When we are unsure of ourselves, lost or grieving, we can get trapped in past memories. When we allow them to be through mindfulness, we find that buried in a memory is a golden key; a hidden message that can trigger a shift in consciousness for healing.
I’d like to share one such memory.
It was an ordinary evening before my husband died. He had gone into the study after dinner while I sat in the living room alone. A profound feeling of sadness came over me and I got up and went to the study. I leaned up against the door and watched him stare into the computer screen. When he looked up, I remember thinking his cheeks were pale and his eyes weary.
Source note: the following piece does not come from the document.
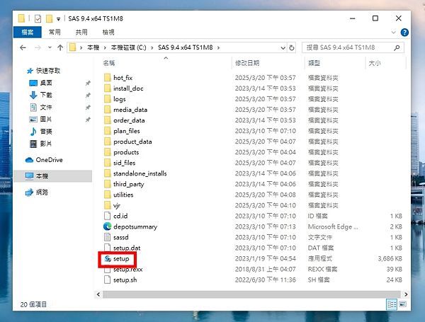This screenshot has height=322, width=425.
Task: Expand the SAS 9.4 x64 TS1M8 breadcrumb arrow
Action: pyautogui.click(x=219, y=48)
We had been married for 25 years and we considered ourselves warriors.
“You can go,” I announced. “You’re so tired and you deserve to be happy.” The words just poured out of my mouth.
Under ordinary circumstances, that kind of remark would have seemed out of place, but in that moment he didn’t blink. He just looked at me and I looked at him and it was as if we were remembering our entire relationship. There was love and care in that moment and I wanted to cry, but I kept calm.
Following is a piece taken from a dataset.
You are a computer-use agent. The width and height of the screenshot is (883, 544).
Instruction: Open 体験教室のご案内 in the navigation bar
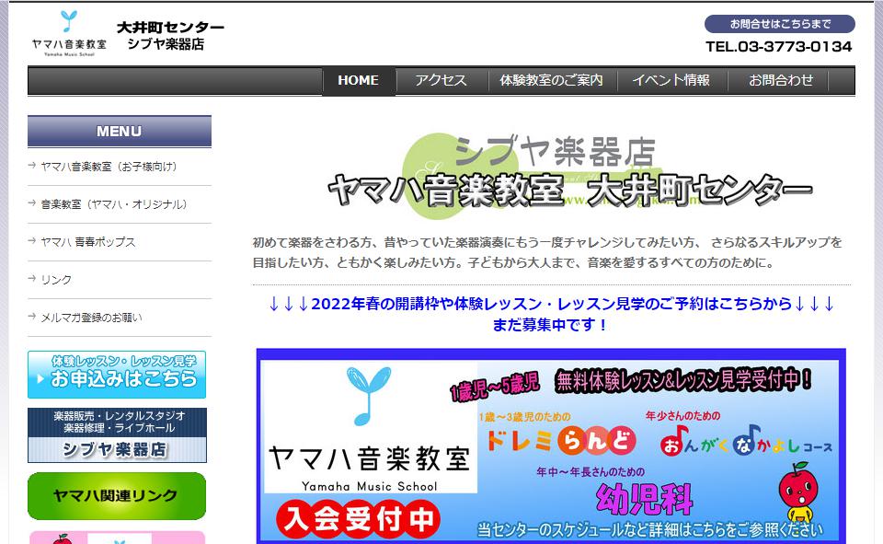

“You don’t have to worry about me anymore,” I continued. “And our kids? They are amazing. They’re grown up now and it’s okay. I just want you to know it’s okay, if you go. You deserve to be happy.”
My husband’s eyes closed and opened in slow motion. He was tired and kind. “What are you talking about?” He asked gently but somehow the question felt rehearsed. “Where do you want me to go?”
“You’ve been taking care of us for so long and you don’t have to worry any more. I’m strong now and time is passing so quickly and you’re so tired. You don’t have to take care of me anymore,” I said, getting emotional now. “You can be free. You can leave.”
He cocked his head to one side and a lightness of being spread over his face like when we were twenty something. “Where do you want me to go?” he repeated.
I just looked at him as if he’d forgotten.
Then, my lip quivered. “Home,” I said.
I remember feeling possessed with the thought that I had to give him permission to leave me, leave us. That he would not be happy if he stayed because it was obligation when his spirit wanted to be free. I imagined him running off to the country of his birth and living by the sea. How much he loved it there! Mostly, I imagined him at peace and carefree. His happiness was the most important thing.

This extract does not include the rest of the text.